Elaborate funeral plans are for the young i.e under-60s. I'm donating my bag of bones and acid to startled worms in Dalton Woods. Do try and remember people, after I'm dead. In a cardboard coffin, tagged with graffiti by one or two peers with shaky hands, who drop me into the earth with relief. Btw, I've cancelled my original musical choice of Mud, Mud, Glorious Mud by Wallace, as it's bound to be raining. Instead I want bagpipes enthusiastically played, followed by peals of church bells.
Admiral has quoted £82 rise in home and one car insurance, so I do USwitch and get £96 off with Gen.Accident car insurance run by Aviva. Later USwitch sent me Sheila's Wheels' quote that is £18 cheaper. Too late, never mind.

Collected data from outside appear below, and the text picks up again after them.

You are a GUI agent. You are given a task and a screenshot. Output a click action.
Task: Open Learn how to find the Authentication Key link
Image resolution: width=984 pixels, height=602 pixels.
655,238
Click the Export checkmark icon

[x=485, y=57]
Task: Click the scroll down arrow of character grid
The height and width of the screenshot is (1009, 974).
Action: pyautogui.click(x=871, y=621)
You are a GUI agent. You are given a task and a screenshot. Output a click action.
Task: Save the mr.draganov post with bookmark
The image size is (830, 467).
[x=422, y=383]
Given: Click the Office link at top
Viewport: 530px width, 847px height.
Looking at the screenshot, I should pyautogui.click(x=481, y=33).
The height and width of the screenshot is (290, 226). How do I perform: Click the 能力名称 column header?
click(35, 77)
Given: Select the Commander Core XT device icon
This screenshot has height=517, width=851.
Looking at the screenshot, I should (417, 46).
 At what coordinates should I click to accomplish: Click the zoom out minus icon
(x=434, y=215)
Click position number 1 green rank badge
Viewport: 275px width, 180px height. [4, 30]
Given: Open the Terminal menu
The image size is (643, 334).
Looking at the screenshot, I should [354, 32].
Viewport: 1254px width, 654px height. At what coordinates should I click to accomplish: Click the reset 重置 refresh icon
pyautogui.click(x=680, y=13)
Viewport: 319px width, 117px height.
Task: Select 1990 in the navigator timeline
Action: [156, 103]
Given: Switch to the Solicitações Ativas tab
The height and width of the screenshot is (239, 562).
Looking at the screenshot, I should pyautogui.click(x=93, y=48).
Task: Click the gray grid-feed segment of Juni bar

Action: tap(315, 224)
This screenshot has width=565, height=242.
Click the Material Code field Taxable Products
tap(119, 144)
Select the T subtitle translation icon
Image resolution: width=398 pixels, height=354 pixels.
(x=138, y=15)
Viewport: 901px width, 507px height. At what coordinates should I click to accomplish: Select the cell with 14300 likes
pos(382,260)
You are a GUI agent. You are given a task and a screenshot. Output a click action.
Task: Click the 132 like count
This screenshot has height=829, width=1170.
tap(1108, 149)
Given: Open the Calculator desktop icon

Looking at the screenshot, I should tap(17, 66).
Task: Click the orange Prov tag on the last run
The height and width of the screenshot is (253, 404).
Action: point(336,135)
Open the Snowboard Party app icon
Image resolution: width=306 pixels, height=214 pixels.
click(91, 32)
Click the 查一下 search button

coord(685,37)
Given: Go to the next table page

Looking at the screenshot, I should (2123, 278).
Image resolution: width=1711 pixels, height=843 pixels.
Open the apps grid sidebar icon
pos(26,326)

Dentist 2pm, to screw implant in further and provide a mouthguard against my nocturnal teeth-grinding during Six Nations.
Jersey (the island) is due to join the Isle of Man in agreeing to medically-assisted dying. Wales is greatly in favour too. Cue for The Grim Reaper to go on strike.
A sensible female plumber who leads the Green Party in Denton and Gorton has won the bye-election from Labour with a huge majority, hurrah! That'll teach PM Cardboard to refuse to let Andy Burnham stand in case he won and posed a leadership challenge. Cardboard is in tatters now from causing the bye-bye election.
Photobooks are marvellous: my phone has skilfully atrophied my memory muscle so that I send off the photos it stores. If the electricity goes off zillions of people, not just geriatrics, will be vacantly stumbling along streets.
It's been raining for 48 hours; Nimbostratus will probably obscure our planned squint through a telescope at six planets neatly lined up in the night sky tomorrow.
Beautiful day, so I went for a five-mile Run which released the energy to try yet again to befriend the fostered-ferals on our top floor. Nope. The bite-proof gloves I bought online are useless - Jay demonstrated by sticking a fork through one of them. I wasn't wearing it.
The Iranian religious despot is assassinated by the US; pictures of Iranians either celebrating or mourning are televised. I expect the same would happen were positions to be reversed.
I heard Rogue Male with John Guilgood in the lead on R4Xtra during the night, a perk of insomnia. Really exciting! Because I missed the start and the hero was Lord Ben, I had to check whether Tony Ben was in Intelligence during WW2, but no. It turns out this story is famous, with a popular old film, book, etc. Now Ben - another one! - Cummerband is due to star in a remake of the film this year. Which is probably why Rogue Male was on the radio ... The media reminds me of Dali's painting Autumnal Cannibalism, for ever devouring itself.